What did you do in the Struggle, daddy?

Tom Rymore wonders, in his cheeky column, "Digitus Impudicus", just what stories various Struggle Greats will tell.

That's one question that many local politici, tycoons and hangers-on prefer to leave unanswered. Gary Player never reminisces about punting The Citizen as "the paper for the true South African".

Then as now, Business is the getting and dispensing of wealth, while Politics remains the art of getting and dispensing power. Politics and Business have always been beholden to each other, and equally pragmatic in their handling of those corrosive substances - money and power.

In Rhodesia I once knew a Hindu hustler - one of the modern thuggee. He sent clandestine cheques to Mugabe's Zanu, Nkomo's Zapu and Ian Smith's Rhodesian Front - even to clerical losers-in-waiting such as the diminutive Bishop Abel Muzorewa and the strabismic Rev Ndabaningi Sithole.

########################################

◆ **TASKS FOR THIS EXERCISE**
A. In the column excerpt, what is Politics described as the art of?
B. Return the column excerpt text between "That's one question" and "money and power.", inclusive.
These rows come from a separate source unrelated to the column excerpt.

Rows from a data collection

########################################

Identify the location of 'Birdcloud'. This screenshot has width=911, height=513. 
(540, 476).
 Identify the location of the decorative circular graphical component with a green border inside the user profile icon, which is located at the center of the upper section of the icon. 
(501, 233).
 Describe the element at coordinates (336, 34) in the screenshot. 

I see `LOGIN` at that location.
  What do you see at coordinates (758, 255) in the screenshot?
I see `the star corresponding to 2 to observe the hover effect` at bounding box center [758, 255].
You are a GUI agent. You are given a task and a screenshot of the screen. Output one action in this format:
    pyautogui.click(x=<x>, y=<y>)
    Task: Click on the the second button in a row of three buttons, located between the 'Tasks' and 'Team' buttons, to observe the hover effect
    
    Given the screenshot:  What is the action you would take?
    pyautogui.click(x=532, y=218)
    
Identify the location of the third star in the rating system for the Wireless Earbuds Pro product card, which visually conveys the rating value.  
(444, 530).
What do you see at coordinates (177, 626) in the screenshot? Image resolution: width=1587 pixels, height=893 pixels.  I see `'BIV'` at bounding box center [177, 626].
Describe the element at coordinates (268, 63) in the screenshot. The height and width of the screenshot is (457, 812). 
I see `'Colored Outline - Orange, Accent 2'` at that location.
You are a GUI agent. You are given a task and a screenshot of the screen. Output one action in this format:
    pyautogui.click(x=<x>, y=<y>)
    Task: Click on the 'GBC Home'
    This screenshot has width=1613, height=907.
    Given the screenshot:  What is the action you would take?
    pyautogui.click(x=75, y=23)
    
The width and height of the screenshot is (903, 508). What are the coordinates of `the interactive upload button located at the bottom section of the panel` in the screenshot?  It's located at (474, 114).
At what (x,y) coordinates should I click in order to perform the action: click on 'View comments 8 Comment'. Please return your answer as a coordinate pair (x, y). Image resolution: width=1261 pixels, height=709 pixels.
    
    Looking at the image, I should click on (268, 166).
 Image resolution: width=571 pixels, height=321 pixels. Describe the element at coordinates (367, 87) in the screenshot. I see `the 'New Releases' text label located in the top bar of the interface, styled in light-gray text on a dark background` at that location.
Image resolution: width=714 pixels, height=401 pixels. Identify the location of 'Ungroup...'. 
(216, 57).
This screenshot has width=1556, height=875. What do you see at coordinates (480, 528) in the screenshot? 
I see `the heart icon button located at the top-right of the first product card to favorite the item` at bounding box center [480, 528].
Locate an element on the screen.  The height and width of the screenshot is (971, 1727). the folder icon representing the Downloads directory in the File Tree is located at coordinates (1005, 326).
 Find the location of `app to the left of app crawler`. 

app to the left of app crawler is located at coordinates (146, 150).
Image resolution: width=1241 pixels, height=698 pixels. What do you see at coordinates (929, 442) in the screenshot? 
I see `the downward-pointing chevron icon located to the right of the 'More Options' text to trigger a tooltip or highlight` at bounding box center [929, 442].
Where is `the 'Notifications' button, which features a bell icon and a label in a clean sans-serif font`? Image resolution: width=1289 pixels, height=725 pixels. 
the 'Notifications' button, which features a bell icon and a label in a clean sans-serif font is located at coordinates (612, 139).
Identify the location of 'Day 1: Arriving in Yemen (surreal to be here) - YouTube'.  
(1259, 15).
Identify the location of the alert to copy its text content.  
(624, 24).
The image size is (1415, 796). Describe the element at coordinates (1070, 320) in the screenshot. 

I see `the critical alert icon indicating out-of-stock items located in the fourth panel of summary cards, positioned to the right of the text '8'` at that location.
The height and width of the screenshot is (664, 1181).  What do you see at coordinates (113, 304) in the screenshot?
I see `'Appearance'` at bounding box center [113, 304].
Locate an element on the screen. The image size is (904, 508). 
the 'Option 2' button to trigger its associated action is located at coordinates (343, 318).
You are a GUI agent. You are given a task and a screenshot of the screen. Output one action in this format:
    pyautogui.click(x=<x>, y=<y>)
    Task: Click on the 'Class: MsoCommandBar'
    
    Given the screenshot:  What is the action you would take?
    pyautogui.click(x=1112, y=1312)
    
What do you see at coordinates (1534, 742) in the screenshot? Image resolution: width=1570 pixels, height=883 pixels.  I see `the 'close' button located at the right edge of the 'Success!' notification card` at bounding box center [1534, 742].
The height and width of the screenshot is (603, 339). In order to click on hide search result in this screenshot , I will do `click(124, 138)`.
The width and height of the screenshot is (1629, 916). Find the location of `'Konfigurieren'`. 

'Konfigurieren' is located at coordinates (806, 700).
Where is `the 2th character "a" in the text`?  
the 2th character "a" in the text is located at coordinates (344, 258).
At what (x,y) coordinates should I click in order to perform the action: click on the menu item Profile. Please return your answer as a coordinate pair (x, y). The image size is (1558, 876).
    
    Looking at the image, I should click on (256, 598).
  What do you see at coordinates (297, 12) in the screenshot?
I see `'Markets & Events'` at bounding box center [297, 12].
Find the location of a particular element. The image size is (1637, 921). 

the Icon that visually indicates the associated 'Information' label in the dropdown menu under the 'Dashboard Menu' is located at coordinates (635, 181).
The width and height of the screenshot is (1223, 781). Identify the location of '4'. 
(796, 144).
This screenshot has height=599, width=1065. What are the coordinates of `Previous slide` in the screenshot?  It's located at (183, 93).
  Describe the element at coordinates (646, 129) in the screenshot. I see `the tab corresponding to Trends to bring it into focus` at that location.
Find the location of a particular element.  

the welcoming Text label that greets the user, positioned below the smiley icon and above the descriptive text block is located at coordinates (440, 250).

########################################

◆ **PER-TASK ANSWERS**
A. Getting and dispensing power.

B.
That's one question that many local politici, tycoons and hangers-on prefer to leave unanswered. Gary Player never reminisces about punting The Citizen as "the paper for the true South African".

Then as now, Business is the getting and dispensing of wealth, while Politics remains the art of getting and dispensing power. Politics and Business have always been beholden to each other, and equally pragmatic in their handling of those corrosive substances - money and power.